このコミットは、Go言語のベンチマークスイートであるtest/bench/shootout/timing.logファイルを更新するものです。このログファイルは、Goコンパイラやランタイムの変更が各種ベンチマークのパフォーマンスに与える影響を記録するために使用されます。

コミット

commit 90d59c586197a2300188206e4bbe99bb714e1833
Author: Rob Pike <r@golang.org>
Date:   Tue May 29 11:01:50 2012 -0700

    test/bench/shootout/timing.log: update after recent compiler changes
    Moving panic out of line speeds up fannkuch almost a factor of two.
    Changes to bitwhacking code affect mandelbrot badly.
    
    R=golang-dev, bradfitz, rsc, r
    CC=golang-dev
    https://golang.org/cl/6258056

GitHub上でのコミットページへのリンク

https://github.com/golang/go/commit/90d59c586197a2300188206e4bbe99bb714e1833

元コミット内容

このコミットの元々の内容は、test/bench/shootout/timing.logファイルを更新し、最近のコンパイラ変更によるベンチマーク結果を反映させることです。特に、以下の2つの主要な変更がパフォーマンスに与える影響が言及されています。

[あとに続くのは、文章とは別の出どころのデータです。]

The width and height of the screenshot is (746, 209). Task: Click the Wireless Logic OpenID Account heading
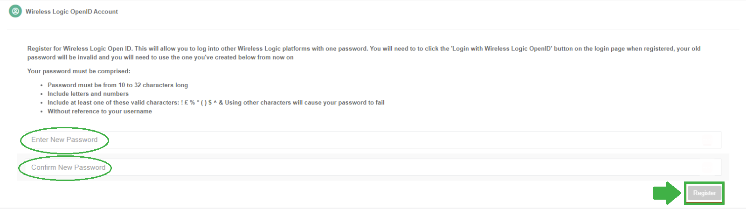(72, 12)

  1. panicのインライン化解除(out of line化): panic呼び出しをインライン化しないようにしたことで、fannkuchベンチマークが約2倍高速化しました。これは、コードの実行パスを単純化し、ループ内のオーバーヘッドを削減したためと考えられます。
  2. ビット操作コードの変更: ビット操作(bitwhacking)コードへの変更が、mandelbrotベンチマークに悪影響を与えました。これは、特定の最適化が逆効果になったか、あるいは新しいコードが以前のバージョンよりも効率的でなくなったことを示唆しています。

コミットメッセージには、関連するコードレビューへのリンク(https://golang.org/cl/6258056)も含まれており、これはこのコミットが反映しているコンパイラ変更の具体的な内容を示しています。

変更の背景

このコミットの背景には、Go言語のコンパイラとランタイムの継続的なパフォーマンス最適化の取り組みがあります。Go言語の開発チームは、言語の実行速度を向上させるために、様々なコンパイラ最適化やランタイムの改善を常に行っています。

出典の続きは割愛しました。